Le 1er mai 2025, au cœur du tumulte haïtien, s’est tenue à La Réserve Hôtel une exposition bouleversante intitulée Larmes de Fer, fruit d’une collaboration inédite entre le photographe de terrain Johnson Sabin et le peintre contemporain Matt Knight. Dans cette alliance entre photographie et peinture, les deux artistes nous confrontent à l’essence brute de l’humain, oscillant entre vulnérabilité, dignité et résistance.
L’exposition est une traversée visuelle et émotionnelle : des scènes de vie quotidienne déchirées par la violence, mais aussi empreintes de gestes tendres et de regards d’espoir. On y voit la vie dans ce qu’elle a de plus cru et de plus poétique. Le fer y devient symbole celui des balles, des grilles, des chaînes mais aussi matière transfigurée par l’art.
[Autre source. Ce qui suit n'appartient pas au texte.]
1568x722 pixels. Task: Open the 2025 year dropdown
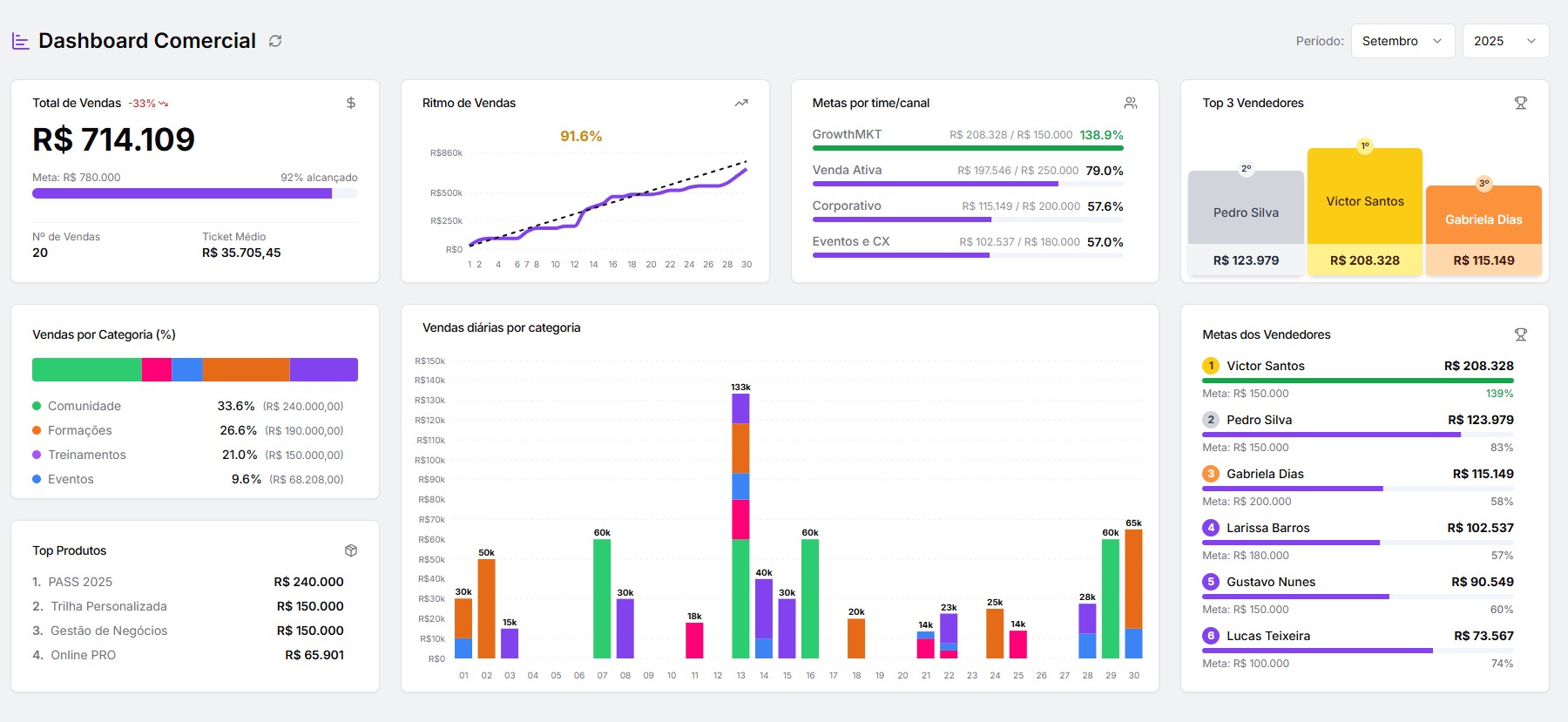coord(1504,41)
Johnson Sabin, connu pour ses photographies prises dans des zones rouges souvent inaccessibles, présente ici des clichés saisis au péril de sa vie. Chaque image témoigne d’un instant suspendu, d’une vérité qui dérange. Matt Knight, de son côté, utilise ces photos comme matière brute pour créer des œuvres picturales bouleversantes, où la couleur et les textures amplifient l’émotion.
L’œuvre picturale n’efface pas la photographie : elle la prolonge, l’habite, l’interprète. Dans cette dynamique, Knight ne se contente pas d’illustrer. Il transpose, il donne un second souffle à l’image. Il en extrait des lignes de force, des ombres émotionnelles, des cris silencieux. Le dialogue entre les deux disciplines est sincère et complémentaire.
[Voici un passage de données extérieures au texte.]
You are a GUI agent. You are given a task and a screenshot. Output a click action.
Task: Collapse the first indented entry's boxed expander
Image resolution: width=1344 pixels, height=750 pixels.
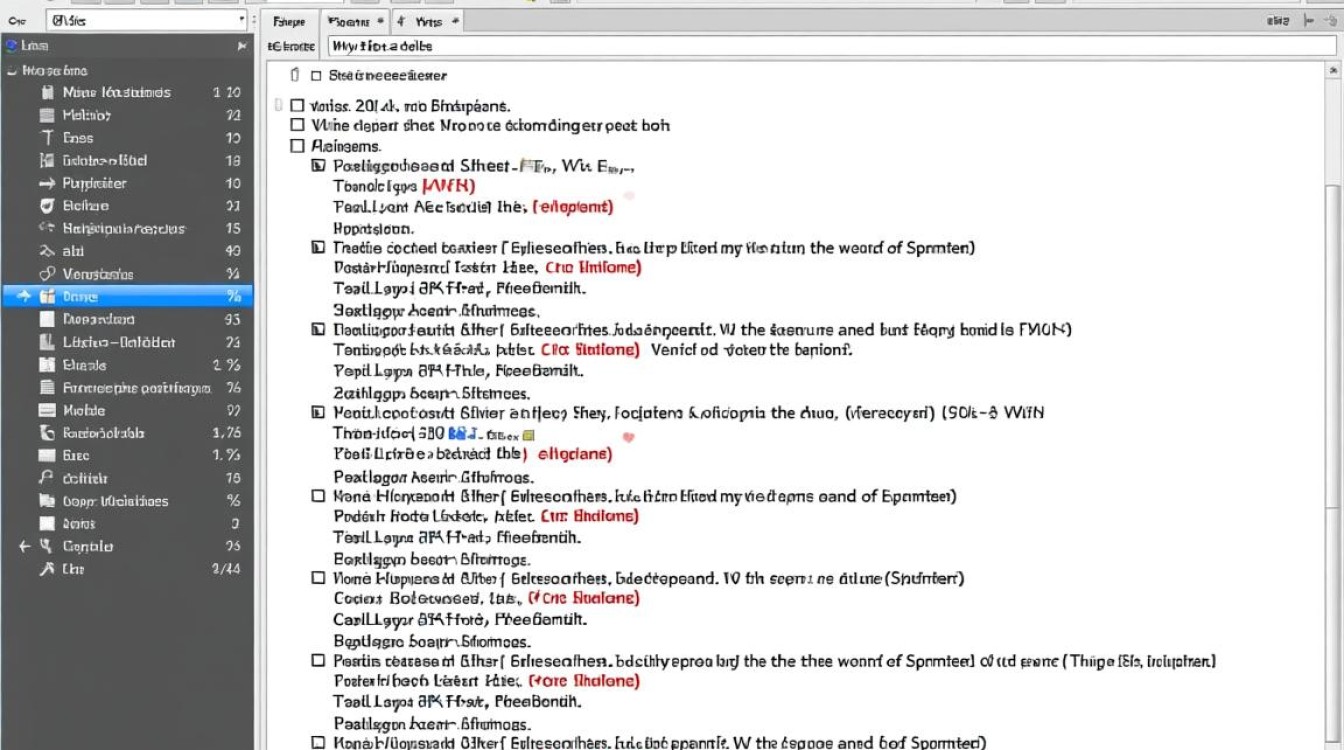click(x=318, y=166)
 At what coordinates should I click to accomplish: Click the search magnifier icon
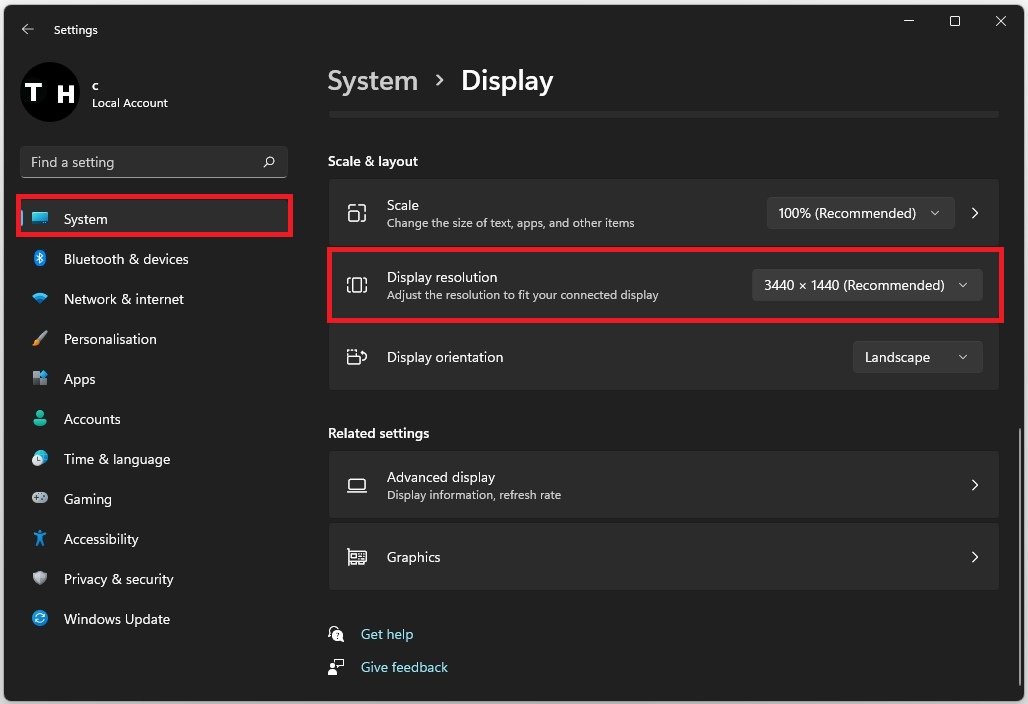coord(268,162)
Parmi les nombreuses figures présentes lors du vernissage, Sterlin Ellyose, historien de l’art et président de l’ICOM Haïti, a livré une lecture poignante de l’exposition. Selon lui : « Il est difficile d’esthétiser la souffrance humaine en situation de détresse. Ces images nous rappellent des épisodes marquants de notre histoire collective : le séisme du 12 janvier, les manifestations pour la reddition des comptes du PétroCaribe, et tant d’autres blessures encore vives. »
Une photographie en particulier a capté l’attention de nombreux visiteurs : celle d’une fillette fuyant sa zone, serrant un nounours contre elle, les yeux pleins de peur et de solitude. Cette image, à la fois poétique et choquante, est devenue le symbole non officiel de l’exposition. Elle incarne à elle seule l’innocence broyée par la brutalité du réel.
La dimension symbolique du fer traverse toute l’exposition. Il n’est pas seulement matière ou arme : il devient ici mémoire. Le fer des barbelés, des armes, des grilles de prison… autant de lignes de fracture dans le quotidien haïtien que les artistes transforment en points d’ancrage visuel et émotionnel.
Pour Princesse Armelle Fortuné, étudiante finissante en psychologie confie : « Cette exposition est une forme de lutte. Une résistance artistique face à l’injustice sociale et politique. Elle dit non. Non à l’indifférence. Non à la banalisation de la souffrance. »
Les visiteurs, déambulant dans les allées, avaient souvent les larmes aux yeux. Certains s’arrêtaient longuement devant une œuvre, d’autres échangeaient en silence. L’ambiance de la salle n’avait rien d’une galerie classique : elle était chargée, habitée, presque sacrée. L’art y devenait espace de recueillement.
Les œuvres exposées ne se limitent pas à une critique sociale : elles racontent aussi la beauté de la résistance, les gestes d’amour dans le chaos, les regards tendres entre deux souffrances. Elles rappellent que même dans l’adversité, l’humain peut encore créer, encore ressentir, encore tendre la main.
Larmes de Fer est plus qu’une exposition : c’est un cri visuel, un acte politique, un exorcisme collectif. Dans une société où la violence est omniprésente, ces œuvres prennent le pari risqué mais nécessaire de ne pas détourner le regard. Elles affrontent, dénoncent et honorent.
En unissant leurs regards, Sabin et Knight ont réussi à faire naître une œuvre double, où chaque image devient miroir : celui d’un pays blessé, mais vivant ; d’un peuple meurtri, mais debout. Larmes de Fer restera dans les mémoires comme un moment de vérité esthétique, humaine et historique.